SemBench: A Benchmark for Semantic Query Processing Engines (2511.01716v1)

Published 3 Nov 2025 in cs.DB and cs.LG

Abstract: We present a benchmark targeting a novel class of systems: semantic query processing engines. Those systems rely inherently on generative and reasoning capabilities of state-of-the-art LLMs. They extend SQL with semantic operators, configured by natural language instructions, that are evaluated via LLMs and enable users to perform various operations on multimodal data. Our benchmark introduces diversity across three key dimensions: scenarios, modalities, and operators. Included are scenarios ranging from movie review analysis to medical question-answering. Within these scenarios, we cover different data modalities, including images, audio, and text. Finally, the queries involve a diverse set of operators, including semantic filters, joins, mappings, ranking, and classification operators. We evaluated our benchmark on three academic systems (LOTUS, Palimpzest, and ThalamusDB) and one industrial system, Google BigQuery. Although these results reflect a snapshot of systems under continuous development, our study offers crucial insights into their current strengths and weaknesses, illuminating promising directions for future research.

Summary

The paper introduces SemBench, a comprehensive benchmark that extends SQL with LLM-powered semantic operators to process multimodal queries.
It evaluates SQPEs across diverse scenarios by measuring execution cost, latency, and result accuracy using text, image, and audio data.
Results reveal critical trade-offs between quality and cost efficiency, highlighting differences in operator implementations among academic and industrial systems.

SemBench: A Benchmark for Semantic Query Processing Engines

Semantic query processing engines (SQPEs) represent an emerging class of data processing systems tailored to handle inquiries that blend traditional database operations with the reasoning abilities of LLMs. The paper "SemBench: A Benchmark for Semantic Query Processing Engines" introduces a benchmark specifically designed to evaluate the capabilities of SQPEs in handling multimodal data queries. This benchmark is structured across diverse scenarios, modalities, and operator types, providing a comprehensive evaluation framework.

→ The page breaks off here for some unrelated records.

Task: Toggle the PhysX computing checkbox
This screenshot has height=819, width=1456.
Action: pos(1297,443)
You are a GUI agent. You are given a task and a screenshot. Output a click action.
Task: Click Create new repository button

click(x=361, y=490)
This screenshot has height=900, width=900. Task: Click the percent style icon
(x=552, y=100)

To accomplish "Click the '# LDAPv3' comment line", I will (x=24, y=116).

Benchmark Design and Dimensions

SemBench was formulated to exploit the potential of SQPEs by extending SQL with semantic operators, which are processed using LLMs. These operators encompass semantic filters, joins, mappings, rankings, and classifications. Each operator harnesses natural language instructions to manage the data processing tasks, thereby enabling complex operations on data types like text, images, and audio, which traditional SQL struggles with.

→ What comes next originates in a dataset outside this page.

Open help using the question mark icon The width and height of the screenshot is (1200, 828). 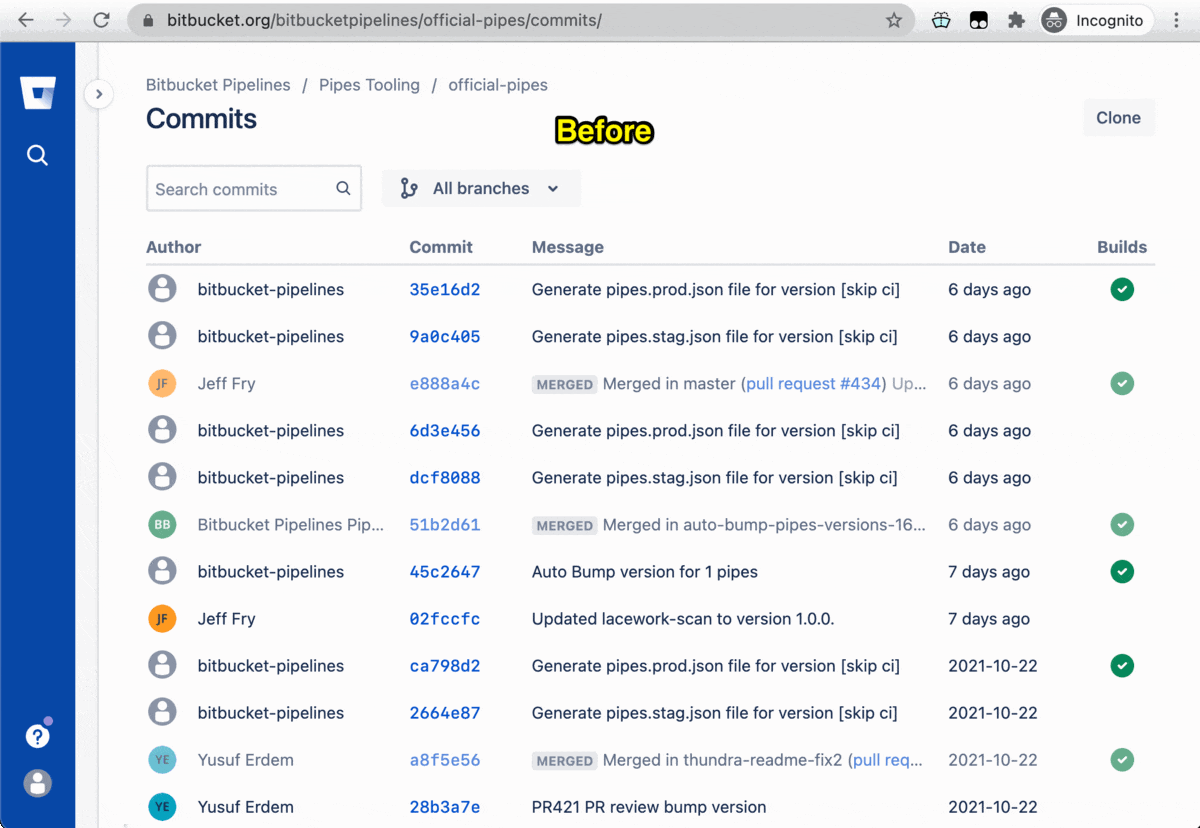[37, 735]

The benchmark evaluates systems through several distinctive scenarios ranging from text-based movie reviews to high-complexity medical data processing, and wildlife sound/image analyses. It capitalizes on the diversity of modalities and query requirements, assessing performance across different data types and operator functionalities. This approach enhances its utility in reflecting real-world SQPE applications.

Evaluation Methodology

A critical aspect of SemBench is its evaluation of SQPEs based on processing cost, execution time, and result quality. Each semantic operator incurs significant computational overhead due to LLM calls, thus altering traditional query optimization strategies. Benchmark evaluations are conducted on academic systems like LOTUS, Palimpzest, and ThalamusDB, alongside industrial solutions such as Google BigQuery.

Performance is measured using established metrics: execution costs, latency, and an accuracy evaluation against ground truth data derived from manually labeled datasets. This method offers insights into how SQPEs optimize LLM utilization while minimizing costs and maximizing accuracy, a crucial trade-off area in SQPE development.

Results and Observations

The benchmark results show varied performance across evaluated systems, highlighting the strengths and weaknesses inherent in current SQPE implementations. Notably, results revealed substantial differences in execution costs and quality levels depending on operator implementations and the nature of queries—especially evident in queries combining semantic joins or leveraging large-scale LLM interactions.

While BigQuery generally exhibited high result quality, academic systems such as LOTUS demonstrated efficiency in cost management through innovative implementations like embedding-based approximations for joins. Palimpzest showed robust result quality but faced challenges in cost efficiency.

Implementation Insights

SQPEs must navigate several implementation choices, including prompt design, operator optimization, and caching strategies. The complexity of these systems is compounded by the stochastic nature of LLM outputs, necessitating robust prompt engineering to ensure accuracy and efficiency. Techniques such as embedding-based approaches, batching, and termination condition settings proved vital for optimizing operator implementations.

Additionally, the benchmark accentuates the critical role of efficient multimodal support, which is nascent across most SQPEs, emphasizing the need for broadening LLM capabilities to encompass diverse data processing requirements seamlessly.

Conclusion

SemBench provides a detailed evaluation framework tailored to the unique demands of SQPEs, contributing significantly to advancing the understanding and development of these systems. As SQPE capabilities expand, SemBench serves as a vital tool to chart performance improvements and guide future research. Continuous updates to the benchmark, informed by evolving SQPE features and applications, will ensure it remains central to driving semantic query processing innovation.